> MATERIAL PROVIDED
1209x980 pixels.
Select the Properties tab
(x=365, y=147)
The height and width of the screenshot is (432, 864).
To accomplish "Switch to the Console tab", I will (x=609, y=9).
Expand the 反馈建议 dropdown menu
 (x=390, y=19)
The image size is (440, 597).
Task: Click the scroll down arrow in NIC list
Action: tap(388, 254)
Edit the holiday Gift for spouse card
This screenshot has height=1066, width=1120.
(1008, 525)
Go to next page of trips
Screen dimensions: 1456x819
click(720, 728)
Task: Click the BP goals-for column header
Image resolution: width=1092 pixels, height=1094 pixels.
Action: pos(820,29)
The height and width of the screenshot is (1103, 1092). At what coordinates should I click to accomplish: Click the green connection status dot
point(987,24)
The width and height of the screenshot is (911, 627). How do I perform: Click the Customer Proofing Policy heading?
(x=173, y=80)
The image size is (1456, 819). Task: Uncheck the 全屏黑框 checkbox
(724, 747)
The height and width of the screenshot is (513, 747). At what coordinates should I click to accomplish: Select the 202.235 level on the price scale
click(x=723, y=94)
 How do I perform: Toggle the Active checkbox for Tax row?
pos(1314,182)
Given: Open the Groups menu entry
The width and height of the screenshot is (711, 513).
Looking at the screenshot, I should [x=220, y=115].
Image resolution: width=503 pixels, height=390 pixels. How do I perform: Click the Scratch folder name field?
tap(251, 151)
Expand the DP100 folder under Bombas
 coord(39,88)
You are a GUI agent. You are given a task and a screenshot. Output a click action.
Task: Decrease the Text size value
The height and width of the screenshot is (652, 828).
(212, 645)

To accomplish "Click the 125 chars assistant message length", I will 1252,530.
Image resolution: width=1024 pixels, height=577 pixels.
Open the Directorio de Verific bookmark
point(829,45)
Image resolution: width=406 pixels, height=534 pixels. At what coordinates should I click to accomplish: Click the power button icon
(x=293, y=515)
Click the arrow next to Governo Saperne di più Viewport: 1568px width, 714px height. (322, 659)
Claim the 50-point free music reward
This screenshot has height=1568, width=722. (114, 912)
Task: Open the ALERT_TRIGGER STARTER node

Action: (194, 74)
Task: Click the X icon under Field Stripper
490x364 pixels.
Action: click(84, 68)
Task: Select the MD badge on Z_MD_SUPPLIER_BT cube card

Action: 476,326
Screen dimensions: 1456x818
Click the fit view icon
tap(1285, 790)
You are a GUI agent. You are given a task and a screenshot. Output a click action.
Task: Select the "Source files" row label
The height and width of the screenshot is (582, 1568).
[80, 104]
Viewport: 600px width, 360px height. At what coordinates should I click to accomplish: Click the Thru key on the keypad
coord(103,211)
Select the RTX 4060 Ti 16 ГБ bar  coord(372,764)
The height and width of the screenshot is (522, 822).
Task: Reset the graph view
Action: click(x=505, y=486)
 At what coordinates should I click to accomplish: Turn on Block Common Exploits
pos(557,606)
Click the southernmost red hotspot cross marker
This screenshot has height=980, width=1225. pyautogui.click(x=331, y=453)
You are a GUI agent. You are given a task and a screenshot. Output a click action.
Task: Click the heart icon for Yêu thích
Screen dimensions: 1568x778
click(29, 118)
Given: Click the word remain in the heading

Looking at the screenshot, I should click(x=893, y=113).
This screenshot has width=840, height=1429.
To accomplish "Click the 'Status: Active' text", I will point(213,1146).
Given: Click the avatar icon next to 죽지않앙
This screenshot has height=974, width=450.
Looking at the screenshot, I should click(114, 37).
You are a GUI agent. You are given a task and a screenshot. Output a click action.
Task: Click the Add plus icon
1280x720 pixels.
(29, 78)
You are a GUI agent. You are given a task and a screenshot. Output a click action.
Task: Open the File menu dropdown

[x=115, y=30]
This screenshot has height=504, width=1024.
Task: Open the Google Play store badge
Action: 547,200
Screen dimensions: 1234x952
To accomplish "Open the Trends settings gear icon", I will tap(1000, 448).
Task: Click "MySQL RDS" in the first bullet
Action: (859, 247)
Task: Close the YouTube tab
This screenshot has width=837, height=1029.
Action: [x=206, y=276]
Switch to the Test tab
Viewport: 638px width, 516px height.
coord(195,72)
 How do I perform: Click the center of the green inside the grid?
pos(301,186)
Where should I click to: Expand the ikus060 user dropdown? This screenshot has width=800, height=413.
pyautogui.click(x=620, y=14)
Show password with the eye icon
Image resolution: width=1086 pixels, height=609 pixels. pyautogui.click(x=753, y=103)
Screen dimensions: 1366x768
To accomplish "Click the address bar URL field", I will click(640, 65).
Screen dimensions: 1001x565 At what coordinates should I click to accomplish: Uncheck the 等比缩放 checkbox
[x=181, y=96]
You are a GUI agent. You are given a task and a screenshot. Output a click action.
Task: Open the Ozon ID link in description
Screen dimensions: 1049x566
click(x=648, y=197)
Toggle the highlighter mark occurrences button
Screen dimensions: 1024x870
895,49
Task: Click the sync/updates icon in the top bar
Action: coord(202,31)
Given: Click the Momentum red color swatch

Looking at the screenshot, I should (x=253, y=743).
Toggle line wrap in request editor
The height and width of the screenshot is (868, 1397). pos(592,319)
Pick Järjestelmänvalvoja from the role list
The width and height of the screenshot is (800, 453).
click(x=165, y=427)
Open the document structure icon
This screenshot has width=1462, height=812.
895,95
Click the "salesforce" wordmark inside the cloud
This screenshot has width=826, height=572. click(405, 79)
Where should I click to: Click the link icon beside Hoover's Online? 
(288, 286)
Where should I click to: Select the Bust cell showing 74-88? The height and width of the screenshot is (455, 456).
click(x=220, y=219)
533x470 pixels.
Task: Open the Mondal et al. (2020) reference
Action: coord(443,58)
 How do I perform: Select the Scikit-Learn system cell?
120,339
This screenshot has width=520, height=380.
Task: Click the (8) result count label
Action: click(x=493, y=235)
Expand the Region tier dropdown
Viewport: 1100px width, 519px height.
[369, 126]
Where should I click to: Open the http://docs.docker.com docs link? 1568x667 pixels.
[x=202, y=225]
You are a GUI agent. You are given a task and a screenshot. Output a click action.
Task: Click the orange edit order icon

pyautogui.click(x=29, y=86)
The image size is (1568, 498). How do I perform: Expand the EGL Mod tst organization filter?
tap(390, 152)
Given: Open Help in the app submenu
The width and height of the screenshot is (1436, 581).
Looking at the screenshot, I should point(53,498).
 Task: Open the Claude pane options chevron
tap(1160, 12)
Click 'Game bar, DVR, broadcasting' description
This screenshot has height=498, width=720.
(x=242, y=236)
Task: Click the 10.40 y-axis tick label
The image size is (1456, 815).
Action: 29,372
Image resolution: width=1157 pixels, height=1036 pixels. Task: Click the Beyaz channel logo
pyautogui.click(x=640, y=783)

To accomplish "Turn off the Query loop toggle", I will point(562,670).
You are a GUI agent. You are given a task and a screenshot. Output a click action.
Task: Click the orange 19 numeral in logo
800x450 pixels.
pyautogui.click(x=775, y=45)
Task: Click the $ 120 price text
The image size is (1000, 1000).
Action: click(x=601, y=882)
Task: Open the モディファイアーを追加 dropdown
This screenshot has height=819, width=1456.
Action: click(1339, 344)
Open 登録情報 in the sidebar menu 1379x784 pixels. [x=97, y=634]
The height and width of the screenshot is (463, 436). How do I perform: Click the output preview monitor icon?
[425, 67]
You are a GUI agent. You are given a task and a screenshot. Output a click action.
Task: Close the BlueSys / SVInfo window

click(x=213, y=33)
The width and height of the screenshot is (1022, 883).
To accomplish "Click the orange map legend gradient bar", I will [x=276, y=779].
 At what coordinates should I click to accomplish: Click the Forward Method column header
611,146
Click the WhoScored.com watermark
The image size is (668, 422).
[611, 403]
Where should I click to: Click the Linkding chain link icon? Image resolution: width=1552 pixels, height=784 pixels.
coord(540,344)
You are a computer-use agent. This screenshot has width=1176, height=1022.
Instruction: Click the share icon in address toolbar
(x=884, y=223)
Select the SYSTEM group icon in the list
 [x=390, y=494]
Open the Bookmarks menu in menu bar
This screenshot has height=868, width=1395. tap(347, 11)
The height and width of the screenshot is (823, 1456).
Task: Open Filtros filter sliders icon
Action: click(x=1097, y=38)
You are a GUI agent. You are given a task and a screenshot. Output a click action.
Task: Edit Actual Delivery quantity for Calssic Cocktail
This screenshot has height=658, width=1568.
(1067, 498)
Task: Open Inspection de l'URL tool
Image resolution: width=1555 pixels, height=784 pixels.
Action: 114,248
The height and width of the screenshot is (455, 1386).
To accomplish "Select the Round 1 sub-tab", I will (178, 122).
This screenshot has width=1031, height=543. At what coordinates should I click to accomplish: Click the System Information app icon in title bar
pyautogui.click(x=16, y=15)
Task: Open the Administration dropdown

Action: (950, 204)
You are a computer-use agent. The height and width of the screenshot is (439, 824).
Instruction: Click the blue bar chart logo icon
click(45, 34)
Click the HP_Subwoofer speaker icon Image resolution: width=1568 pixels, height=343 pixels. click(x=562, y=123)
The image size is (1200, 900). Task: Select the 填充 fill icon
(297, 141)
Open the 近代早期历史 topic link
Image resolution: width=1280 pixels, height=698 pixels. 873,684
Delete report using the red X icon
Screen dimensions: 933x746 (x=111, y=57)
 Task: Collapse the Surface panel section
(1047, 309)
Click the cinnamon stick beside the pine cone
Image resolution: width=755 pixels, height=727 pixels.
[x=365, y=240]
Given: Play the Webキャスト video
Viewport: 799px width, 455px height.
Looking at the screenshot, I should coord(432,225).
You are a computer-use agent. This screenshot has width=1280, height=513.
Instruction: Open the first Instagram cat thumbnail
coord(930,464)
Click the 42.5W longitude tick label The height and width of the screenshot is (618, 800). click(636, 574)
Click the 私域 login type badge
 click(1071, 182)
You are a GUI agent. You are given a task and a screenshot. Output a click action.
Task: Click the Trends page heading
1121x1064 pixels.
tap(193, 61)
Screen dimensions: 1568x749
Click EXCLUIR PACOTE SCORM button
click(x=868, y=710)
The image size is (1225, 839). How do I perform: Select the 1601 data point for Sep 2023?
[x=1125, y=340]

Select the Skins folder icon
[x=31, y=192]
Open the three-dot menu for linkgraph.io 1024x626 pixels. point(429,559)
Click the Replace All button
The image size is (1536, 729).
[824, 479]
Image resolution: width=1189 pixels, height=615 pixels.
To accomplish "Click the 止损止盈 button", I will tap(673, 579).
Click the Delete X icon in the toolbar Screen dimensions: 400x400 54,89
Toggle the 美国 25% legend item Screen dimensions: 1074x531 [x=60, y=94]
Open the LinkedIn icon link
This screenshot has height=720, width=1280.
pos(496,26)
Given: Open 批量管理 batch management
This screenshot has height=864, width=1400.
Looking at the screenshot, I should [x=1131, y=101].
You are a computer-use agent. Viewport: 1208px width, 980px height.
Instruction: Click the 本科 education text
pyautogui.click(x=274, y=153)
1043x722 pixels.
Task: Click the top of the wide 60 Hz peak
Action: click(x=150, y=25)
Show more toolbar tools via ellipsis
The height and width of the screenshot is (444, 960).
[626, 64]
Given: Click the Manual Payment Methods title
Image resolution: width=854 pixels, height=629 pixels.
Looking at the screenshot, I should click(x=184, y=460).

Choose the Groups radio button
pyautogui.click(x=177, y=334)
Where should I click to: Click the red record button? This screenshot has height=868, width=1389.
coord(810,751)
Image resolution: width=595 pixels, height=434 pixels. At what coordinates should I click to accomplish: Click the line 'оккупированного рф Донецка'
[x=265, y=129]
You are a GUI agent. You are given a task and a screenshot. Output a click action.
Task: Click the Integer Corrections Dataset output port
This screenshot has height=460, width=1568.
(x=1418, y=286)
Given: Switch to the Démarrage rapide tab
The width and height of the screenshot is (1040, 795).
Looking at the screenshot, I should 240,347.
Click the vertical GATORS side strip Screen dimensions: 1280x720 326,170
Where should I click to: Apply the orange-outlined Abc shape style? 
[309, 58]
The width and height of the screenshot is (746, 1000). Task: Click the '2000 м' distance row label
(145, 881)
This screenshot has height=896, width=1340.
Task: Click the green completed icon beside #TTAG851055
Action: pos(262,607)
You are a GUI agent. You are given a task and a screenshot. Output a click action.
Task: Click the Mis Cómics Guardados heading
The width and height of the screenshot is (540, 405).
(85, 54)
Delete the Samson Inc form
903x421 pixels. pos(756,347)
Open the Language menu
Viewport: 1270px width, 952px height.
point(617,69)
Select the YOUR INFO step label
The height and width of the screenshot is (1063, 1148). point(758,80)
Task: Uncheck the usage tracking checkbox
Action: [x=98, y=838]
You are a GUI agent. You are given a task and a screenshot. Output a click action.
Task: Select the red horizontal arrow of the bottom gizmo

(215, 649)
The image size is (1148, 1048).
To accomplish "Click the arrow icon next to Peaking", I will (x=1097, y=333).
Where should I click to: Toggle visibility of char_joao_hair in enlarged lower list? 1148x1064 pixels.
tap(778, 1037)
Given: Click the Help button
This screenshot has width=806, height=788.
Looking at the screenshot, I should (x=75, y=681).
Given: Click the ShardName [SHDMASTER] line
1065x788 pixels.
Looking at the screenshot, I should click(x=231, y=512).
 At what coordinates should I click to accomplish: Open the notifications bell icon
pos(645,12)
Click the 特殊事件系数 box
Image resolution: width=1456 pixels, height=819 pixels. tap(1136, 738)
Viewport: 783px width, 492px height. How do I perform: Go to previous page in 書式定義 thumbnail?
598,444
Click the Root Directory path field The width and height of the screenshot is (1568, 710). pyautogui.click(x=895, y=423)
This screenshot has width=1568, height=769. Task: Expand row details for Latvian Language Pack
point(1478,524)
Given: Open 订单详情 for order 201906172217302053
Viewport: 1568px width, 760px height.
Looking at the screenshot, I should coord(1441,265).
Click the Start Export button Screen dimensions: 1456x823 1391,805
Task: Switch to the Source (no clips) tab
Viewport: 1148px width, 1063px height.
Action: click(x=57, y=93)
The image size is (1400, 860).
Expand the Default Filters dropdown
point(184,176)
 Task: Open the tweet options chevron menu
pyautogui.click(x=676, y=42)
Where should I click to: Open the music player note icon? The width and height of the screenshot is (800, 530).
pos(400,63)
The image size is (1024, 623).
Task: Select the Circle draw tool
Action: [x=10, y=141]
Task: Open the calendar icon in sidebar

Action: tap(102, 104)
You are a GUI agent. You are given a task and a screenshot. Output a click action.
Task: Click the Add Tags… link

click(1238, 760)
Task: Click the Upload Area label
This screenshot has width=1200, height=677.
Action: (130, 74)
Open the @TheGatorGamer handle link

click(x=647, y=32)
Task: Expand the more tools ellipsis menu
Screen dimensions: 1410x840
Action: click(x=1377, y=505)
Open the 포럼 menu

> EXERCISE
Format the listing above as a JSON list of strings, one string per line, from its first line through the line containing "Action: tap(388, 254)", both included. Leave out blank lines.

> RIGHT ANSWER
[
  "1209x980 pixels.",
  "Select the Properties tab",
  "(x=365, y=147)",
  "The height and width of the screenshot is (432, 864).",
  "To accomplish \"Switch to the Console tab\", I will (x=609, y=9).",
  "Expand the 反馈建议 dropdown menu",
  " (x=390, y=19)",
  "The image size is (440, 597).",
  "Task: Click the scroll down arrow in NIC list",
  "Action: tap(388, 254)"
]